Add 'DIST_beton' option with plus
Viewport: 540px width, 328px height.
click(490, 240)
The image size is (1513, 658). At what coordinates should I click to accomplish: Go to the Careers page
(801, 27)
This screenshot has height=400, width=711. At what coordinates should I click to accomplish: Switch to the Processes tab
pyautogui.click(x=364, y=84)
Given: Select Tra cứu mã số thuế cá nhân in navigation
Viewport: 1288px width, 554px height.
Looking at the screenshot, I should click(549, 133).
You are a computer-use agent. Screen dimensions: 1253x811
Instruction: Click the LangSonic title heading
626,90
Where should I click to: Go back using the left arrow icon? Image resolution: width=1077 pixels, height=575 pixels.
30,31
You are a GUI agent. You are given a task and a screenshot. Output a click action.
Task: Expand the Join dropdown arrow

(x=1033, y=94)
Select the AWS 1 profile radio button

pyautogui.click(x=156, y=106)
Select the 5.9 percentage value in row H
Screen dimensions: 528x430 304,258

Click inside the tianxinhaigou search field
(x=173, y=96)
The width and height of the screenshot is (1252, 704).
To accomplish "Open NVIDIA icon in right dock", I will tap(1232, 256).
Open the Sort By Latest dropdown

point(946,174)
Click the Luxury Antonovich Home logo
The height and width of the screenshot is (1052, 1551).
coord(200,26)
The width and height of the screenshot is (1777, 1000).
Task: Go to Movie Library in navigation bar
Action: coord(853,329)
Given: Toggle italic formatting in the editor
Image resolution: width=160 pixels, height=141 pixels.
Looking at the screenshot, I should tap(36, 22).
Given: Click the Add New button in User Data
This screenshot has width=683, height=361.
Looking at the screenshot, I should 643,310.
· · · · ·
→ REQUIRED TASK:
Edit all of the rows above so that each "Viewport" becomes "Window", and leave every other part untouched.

→ OUTPUT FOR THIS EXERCISE:
Add 'DIST_beton' option with plus
Window: 540px width, 328px height.
click(490, 240)
The image size is (1513, 658). At what coordinates should I click to accomplish: Go to the Careers page
(801, 27)
This screenshot has height=400, width=711. At what coordinates should I click to accomplish: Switch to the Processes tab
pyautogui.click(x=364, y=84)
Given: Select Tra cứu mã số thuế cá nhân in navigation
Window: 1288px width, 554px height.
Looking at the screenshot, I should click(549, 133).
You are a computer-use agent. Screen dimensions: 1253x811
Instruction: Click the LangSonic title heading
626,90
Where should I click to: Go back using the left arrow icon? Image resolution: width=1077 pixels, height=575 pixels.
30,31
You are a GUI agent. You are given a task and a screenshot. Output a click action.
Task: Expand the Join dropdown arrow

(x=1033, y=94)
Select the AWS 1 profile radio button

pyautogui.click(x=156, y=106)
Select the 5.9 percentage value in row H
Screen dimensions: 528x430 304,258

Click inside the tianxinhaigou search field
(x=173, y=96)
The width and height of the screenshot is (1252, 704).
To accomplish "Open NVIDIA icon in right dock", I will tap(1232, 256).
Open the Sort By Latest dropdown

point(946,174)
Click the Luxury Antonovich Home logo
The height and width of the screenshot is (1052, 1551).
coord(200,26)
The width and height of the screenshot is (1777, 1000).
Task: Go to Movie Library in navigation bar
Action: coord(853,329)
Given: Toggle italic formatting in the editor
Image resolution: width=160 pixels, height=141 pixels.
Looking at the screenshot, I should tap(36, 22).
Given: Click the Add New button in User Data
This screenshot has width=683, height=361.
Looking at the screenshot, I should 643,310.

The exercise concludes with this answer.